------ データ

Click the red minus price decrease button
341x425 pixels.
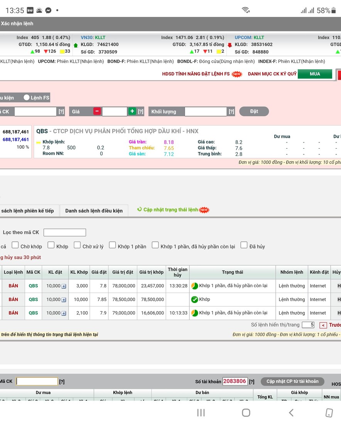[x=97, y=111]
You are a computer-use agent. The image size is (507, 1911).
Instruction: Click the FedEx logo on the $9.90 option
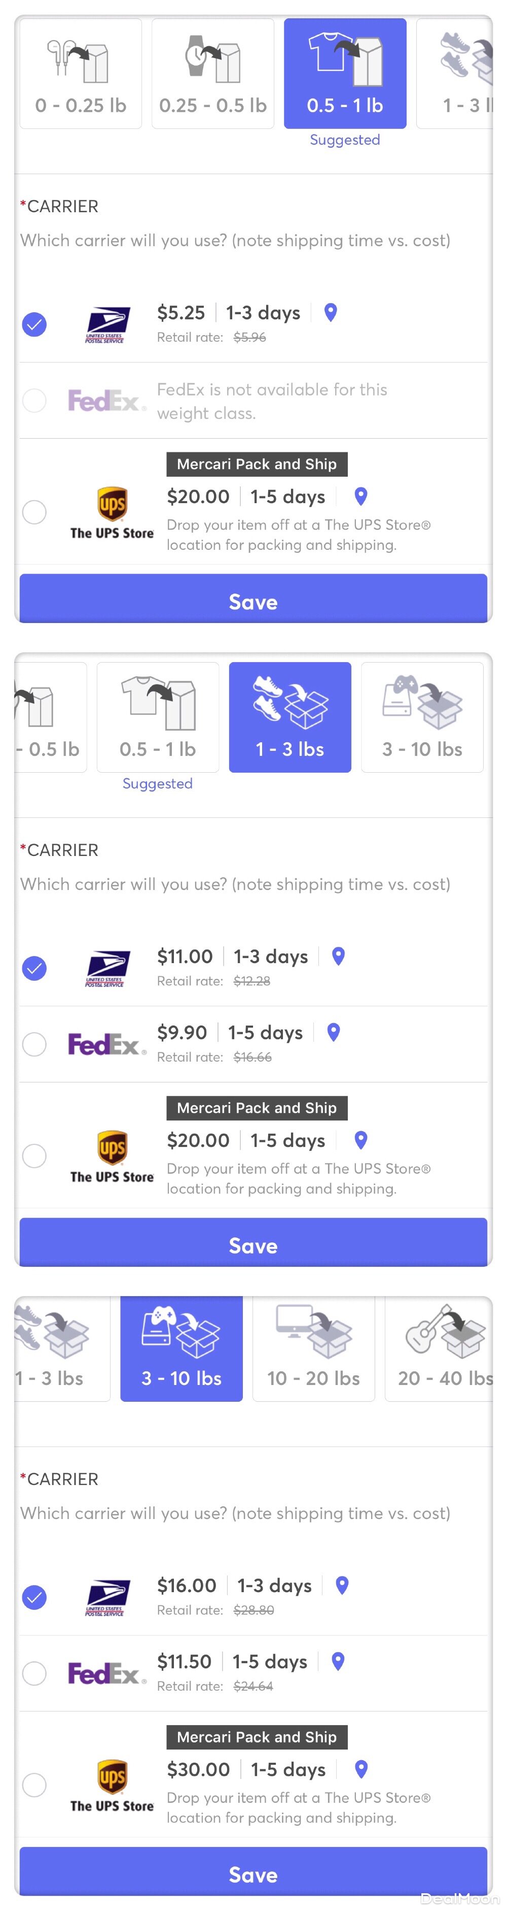(x=106, y=1045)
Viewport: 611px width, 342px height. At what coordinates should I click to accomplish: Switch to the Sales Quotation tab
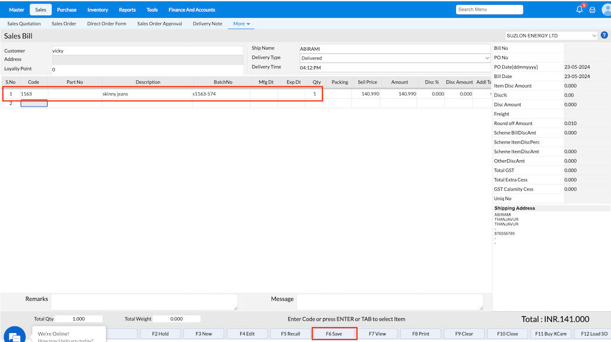point(24,24)
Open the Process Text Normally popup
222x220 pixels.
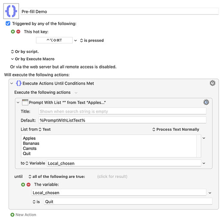(176, 129)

------------

目標: 上の記録をすべて、一字一句変えずに書き出しなさい。ただし、画像は含めないこと。

解答例:
Click the red minus price decrease button
341x425 pixels.
[x=97, y=111]
You are a computer-use agent. The image size is (507, 1911).
Instruction: Click the FedEx logo on the $9.90 option
(x=106, y=1045)
Viewport: 611px width, 342px height. At what coordinates should I click to accomplish: Switch to the Sales Quotation tab
point(24,24)
Open the Process Text Normally popup
222x220 pixels.
(176, 129)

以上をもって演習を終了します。